═══ Given entries ═══
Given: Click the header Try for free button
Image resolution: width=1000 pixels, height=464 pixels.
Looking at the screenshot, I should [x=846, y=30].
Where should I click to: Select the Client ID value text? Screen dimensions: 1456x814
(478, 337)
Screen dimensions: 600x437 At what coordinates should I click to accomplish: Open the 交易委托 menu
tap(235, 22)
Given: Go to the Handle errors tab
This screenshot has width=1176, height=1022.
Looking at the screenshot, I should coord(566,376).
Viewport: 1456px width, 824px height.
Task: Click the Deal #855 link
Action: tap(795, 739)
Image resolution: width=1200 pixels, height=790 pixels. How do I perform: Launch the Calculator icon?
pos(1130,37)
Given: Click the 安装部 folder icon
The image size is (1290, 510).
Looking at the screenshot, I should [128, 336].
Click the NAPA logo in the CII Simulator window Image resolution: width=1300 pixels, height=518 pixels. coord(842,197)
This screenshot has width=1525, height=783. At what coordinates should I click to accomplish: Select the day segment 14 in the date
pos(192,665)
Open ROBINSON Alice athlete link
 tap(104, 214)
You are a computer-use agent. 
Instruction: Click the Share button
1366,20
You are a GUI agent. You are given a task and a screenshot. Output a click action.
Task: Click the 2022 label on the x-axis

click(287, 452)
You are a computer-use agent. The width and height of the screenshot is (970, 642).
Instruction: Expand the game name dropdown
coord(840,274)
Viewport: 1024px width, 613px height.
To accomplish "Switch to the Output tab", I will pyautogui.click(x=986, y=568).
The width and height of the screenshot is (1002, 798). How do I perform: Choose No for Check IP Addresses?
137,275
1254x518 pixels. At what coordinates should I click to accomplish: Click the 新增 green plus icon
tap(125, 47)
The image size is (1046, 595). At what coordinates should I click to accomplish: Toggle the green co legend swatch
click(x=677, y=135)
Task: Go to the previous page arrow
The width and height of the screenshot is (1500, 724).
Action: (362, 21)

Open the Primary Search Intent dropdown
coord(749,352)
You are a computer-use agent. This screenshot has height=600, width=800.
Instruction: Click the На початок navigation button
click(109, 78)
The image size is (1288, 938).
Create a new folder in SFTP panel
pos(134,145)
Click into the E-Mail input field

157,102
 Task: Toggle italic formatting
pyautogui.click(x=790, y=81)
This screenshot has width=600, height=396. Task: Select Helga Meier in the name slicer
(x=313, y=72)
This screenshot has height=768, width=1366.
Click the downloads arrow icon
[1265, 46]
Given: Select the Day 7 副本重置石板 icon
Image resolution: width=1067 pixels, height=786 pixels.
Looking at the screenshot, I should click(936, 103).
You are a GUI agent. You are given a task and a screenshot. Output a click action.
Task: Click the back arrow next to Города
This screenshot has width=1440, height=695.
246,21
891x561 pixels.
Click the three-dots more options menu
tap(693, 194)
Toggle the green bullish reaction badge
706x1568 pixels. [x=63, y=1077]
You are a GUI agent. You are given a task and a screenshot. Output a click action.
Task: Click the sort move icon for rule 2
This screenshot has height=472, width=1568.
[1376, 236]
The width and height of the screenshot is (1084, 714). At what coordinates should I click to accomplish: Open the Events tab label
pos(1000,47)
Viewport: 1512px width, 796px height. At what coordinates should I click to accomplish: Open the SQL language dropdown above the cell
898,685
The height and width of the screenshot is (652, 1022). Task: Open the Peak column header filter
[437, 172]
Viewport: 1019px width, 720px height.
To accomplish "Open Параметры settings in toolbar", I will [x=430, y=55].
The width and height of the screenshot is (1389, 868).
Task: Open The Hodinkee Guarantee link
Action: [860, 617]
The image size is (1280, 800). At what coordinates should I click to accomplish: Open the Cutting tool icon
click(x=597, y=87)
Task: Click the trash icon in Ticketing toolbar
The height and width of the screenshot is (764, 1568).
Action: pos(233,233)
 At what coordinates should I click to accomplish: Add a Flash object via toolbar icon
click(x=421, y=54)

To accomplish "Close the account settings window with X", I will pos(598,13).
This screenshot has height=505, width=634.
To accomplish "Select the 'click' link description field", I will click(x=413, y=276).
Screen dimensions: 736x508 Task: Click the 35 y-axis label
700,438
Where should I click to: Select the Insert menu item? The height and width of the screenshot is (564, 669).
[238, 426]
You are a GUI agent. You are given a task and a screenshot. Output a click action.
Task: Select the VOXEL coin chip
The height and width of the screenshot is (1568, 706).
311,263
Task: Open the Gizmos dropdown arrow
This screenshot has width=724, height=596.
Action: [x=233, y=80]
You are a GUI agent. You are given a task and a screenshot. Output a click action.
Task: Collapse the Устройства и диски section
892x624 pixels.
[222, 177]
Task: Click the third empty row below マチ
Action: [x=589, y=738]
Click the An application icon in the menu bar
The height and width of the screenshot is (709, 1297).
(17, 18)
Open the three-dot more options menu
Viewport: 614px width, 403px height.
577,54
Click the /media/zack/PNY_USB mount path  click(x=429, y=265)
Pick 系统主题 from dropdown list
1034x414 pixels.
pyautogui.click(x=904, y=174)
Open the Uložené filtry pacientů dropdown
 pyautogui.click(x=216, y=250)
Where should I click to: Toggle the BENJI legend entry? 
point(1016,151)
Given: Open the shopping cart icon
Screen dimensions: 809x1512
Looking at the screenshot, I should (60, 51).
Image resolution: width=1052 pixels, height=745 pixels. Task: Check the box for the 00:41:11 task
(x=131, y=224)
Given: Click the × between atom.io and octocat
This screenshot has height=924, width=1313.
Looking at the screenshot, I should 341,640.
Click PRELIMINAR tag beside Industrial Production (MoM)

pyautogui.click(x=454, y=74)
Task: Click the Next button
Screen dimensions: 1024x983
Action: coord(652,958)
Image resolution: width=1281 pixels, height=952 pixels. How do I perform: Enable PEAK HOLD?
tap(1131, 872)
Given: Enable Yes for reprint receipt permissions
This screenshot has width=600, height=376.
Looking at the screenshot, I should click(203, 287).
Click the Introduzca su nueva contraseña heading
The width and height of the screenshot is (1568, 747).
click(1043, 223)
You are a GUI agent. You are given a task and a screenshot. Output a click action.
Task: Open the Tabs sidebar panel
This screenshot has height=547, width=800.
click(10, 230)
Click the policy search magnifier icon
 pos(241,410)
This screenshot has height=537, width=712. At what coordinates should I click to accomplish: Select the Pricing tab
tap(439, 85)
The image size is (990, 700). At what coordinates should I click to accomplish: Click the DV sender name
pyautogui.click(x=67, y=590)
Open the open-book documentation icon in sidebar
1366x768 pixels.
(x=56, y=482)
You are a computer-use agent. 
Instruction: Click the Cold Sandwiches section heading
═══
Description of the task: For this task, write out exactly the lines of the entries above, starting at the line with "Screen dimensions: 809x1512" and ending at the line with "Given: Click the ×", both included, and no others.

Result below:
Screen dimensions: 809x1512
Looking at the screenshot, I should (60, 51).
Image resolution: width=1052 pixels, height=745 pixels. Task: Check the box for the 00:41:11 task
(x=131, y=224)
Given: Click the × between atom.io and octocat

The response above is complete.